Sauf les grandes laures, la population des cloîtres n’est plus aujourd’hui ce qu’elle fut autrefois. Le peuple y afflue en pèlerinage, les moines qui s’y enferment sont relativement en petit nombre ; souvent ils semblent n’être plus que les gardiens de ces forteresses religieuses, jadis habitées par des milliers d’hommes. La décadence graduelle du monachisme est déjà indiquée par la répartition géographique des monastères. La plupart se groupent à l’entour des vieilles capitales ou des vieilles républiques, de Kief, de Moscou, des deux Novgorod, de Pskof, de Tver, de Vladimir. Dans les régions de colonisation récente, dans la terre noire ou les steppes du sud, les couvens sont rares. Les Russes en établissent cependant toujours quelques-uns dans les contrées nouvellement colonisées, ainsi en Crimée, ainsi dans le Caucase, où les moines russes ont repeuplé des cloîtres abandonnés depuis des siècles ; ainsi en Sibérie et en Asie centrale. Dans ces régions écartées, les couvens sont d’ordinaire fondés et dotés par l’état, comme des établissemens d’intérêt public, servant de point d’appui à la colonisation et à la russification.

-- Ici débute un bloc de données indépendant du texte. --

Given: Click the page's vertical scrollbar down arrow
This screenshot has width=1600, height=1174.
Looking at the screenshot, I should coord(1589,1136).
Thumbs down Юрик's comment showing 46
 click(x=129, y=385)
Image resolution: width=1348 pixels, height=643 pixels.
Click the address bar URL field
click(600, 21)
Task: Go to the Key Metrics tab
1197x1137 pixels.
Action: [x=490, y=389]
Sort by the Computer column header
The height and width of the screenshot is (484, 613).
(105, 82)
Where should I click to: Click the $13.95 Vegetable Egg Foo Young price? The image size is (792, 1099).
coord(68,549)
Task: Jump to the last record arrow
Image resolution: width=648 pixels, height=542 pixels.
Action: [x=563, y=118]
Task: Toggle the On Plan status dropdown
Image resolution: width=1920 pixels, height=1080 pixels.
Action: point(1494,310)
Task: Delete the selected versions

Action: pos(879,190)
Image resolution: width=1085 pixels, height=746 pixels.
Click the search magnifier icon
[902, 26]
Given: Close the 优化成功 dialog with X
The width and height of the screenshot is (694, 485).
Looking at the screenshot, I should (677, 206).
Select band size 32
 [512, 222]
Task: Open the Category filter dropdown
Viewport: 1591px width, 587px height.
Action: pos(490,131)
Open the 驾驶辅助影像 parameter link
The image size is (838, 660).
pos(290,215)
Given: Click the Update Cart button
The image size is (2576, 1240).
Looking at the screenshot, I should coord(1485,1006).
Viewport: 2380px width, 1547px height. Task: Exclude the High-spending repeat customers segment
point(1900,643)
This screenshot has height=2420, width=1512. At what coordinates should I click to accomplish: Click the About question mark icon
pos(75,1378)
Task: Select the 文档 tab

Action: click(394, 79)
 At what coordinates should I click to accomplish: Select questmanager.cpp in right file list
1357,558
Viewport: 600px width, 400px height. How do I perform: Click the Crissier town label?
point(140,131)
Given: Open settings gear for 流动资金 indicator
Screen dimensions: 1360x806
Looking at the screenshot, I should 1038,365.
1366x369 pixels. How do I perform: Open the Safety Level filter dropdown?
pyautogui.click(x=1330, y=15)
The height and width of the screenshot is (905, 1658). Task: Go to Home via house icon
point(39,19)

Il y a aujourd’hui dans l’empire environ 550 couvens, abritant près de 11,000 moines et de 18,000 religieuses, soit moins de 29,000 personnes pour le clergé noir des deux sexes[1]. Un pareil chiffre, pour un tel empire, n’a de quoi alarmer personne, d’autant que, si le nombre des religieuses tend à croître, le nombre

  1. D’après les comptes-rendus du procureur du saint-synode (déc. 1886), la Russie possédait 380 couvens d’hommes, comptant une population de 6,772 moines et de 4,107 novices, soit en tout, 10,879 religieux, — et 171 couvens de femmes, renfermant 4,941 nonnes et 12,966 novices ou sœurs converses, soit en tout 17,907 religieuses.